*** Opening of Records provided ***

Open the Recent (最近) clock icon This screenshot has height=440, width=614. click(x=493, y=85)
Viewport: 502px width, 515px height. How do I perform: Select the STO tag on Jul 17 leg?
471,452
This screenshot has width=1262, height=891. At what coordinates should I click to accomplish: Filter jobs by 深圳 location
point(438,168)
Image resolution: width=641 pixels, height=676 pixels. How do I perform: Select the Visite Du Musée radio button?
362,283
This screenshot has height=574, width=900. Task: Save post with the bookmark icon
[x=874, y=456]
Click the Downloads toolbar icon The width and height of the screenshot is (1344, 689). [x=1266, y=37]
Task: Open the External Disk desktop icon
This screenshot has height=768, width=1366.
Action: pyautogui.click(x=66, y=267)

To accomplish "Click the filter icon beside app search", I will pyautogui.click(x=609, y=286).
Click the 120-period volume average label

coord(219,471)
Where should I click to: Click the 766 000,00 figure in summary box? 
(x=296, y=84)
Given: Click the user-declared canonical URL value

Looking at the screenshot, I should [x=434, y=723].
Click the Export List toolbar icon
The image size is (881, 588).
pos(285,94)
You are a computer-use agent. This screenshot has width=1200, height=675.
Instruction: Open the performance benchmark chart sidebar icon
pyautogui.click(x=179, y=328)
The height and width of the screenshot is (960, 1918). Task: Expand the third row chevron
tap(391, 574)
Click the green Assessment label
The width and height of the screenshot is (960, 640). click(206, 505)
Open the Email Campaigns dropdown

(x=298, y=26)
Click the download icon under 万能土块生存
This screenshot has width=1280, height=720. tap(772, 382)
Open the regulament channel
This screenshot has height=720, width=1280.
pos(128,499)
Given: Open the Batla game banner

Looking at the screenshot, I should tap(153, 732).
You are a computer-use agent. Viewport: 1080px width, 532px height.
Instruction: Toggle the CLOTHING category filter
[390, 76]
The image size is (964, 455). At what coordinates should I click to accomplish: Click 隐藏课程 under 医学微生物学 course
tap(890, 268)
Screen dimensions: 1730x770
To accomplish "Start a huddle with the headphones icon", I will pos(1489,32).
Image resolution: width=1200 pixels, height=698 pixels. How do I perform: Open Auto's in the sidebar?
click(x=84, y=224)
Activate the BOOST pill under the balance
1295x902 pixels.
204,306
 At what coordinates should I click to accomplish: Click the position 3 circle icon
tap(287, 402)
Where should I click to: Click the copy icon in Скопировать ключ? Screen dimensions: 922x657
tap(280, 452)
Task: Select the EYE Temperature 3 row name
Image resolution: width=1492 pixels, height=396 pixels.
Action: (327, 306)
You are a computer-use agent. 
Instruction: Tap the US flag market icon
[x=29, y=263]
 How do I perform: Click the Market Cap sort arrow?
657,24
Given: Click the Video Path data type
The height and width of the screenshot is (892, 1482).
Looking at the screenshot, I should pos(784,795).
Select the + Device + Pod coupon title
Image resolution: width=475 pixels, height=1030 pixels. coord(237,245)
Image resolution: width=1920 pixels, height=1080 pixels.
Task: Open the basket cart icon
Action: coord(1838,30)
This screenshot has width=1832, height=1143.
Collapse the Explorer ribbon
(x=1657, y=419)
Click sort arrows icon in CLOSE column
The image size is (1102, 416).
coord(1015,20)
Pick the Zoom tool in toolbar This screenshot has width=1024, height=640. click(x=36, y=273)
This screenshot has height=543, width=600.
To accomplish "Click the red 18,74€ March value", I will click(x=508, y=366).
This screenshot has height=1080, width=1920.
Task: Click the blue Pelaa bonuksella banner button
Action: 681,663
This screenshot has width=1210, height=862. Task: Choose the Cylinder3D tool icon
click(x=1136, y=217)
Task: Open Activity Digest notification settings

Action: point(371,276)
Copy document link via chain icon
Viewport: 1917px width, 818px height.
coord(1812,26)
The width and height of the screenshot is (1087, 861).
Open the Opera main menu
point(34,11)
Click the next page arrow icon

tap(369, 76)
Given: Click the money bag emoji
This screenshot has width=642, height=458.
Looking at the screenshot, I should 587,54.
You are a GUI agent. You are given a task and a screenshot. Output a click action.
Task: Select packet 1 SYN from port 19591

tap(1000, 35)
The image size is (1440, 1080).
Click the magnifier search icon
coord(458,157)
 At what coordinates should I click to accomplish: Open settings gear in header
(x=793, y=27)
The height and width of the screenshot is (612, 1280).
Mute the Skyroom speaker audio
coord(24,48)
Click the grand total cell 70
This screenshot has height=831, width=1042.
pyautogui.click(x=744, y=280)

*** Close of Records provided ***

__Task directions__:
An exact restatement of the lines from the one with "At what coordinates should I click to accomplish: Open" through the last line of the data is the only acceptable answer.

__Result of the exercise__:
 At what coordinates should I click to accomplish: Open settings gear in header
(x=793, y=27)
The height and width of the screenshot is (612, 1280).
Mute the Skyroom speaker audio
coord(24,48)
Click the grand total cell 70
This screenshot has height=831, width=1042.
pyautogui.click(x=744, y=280)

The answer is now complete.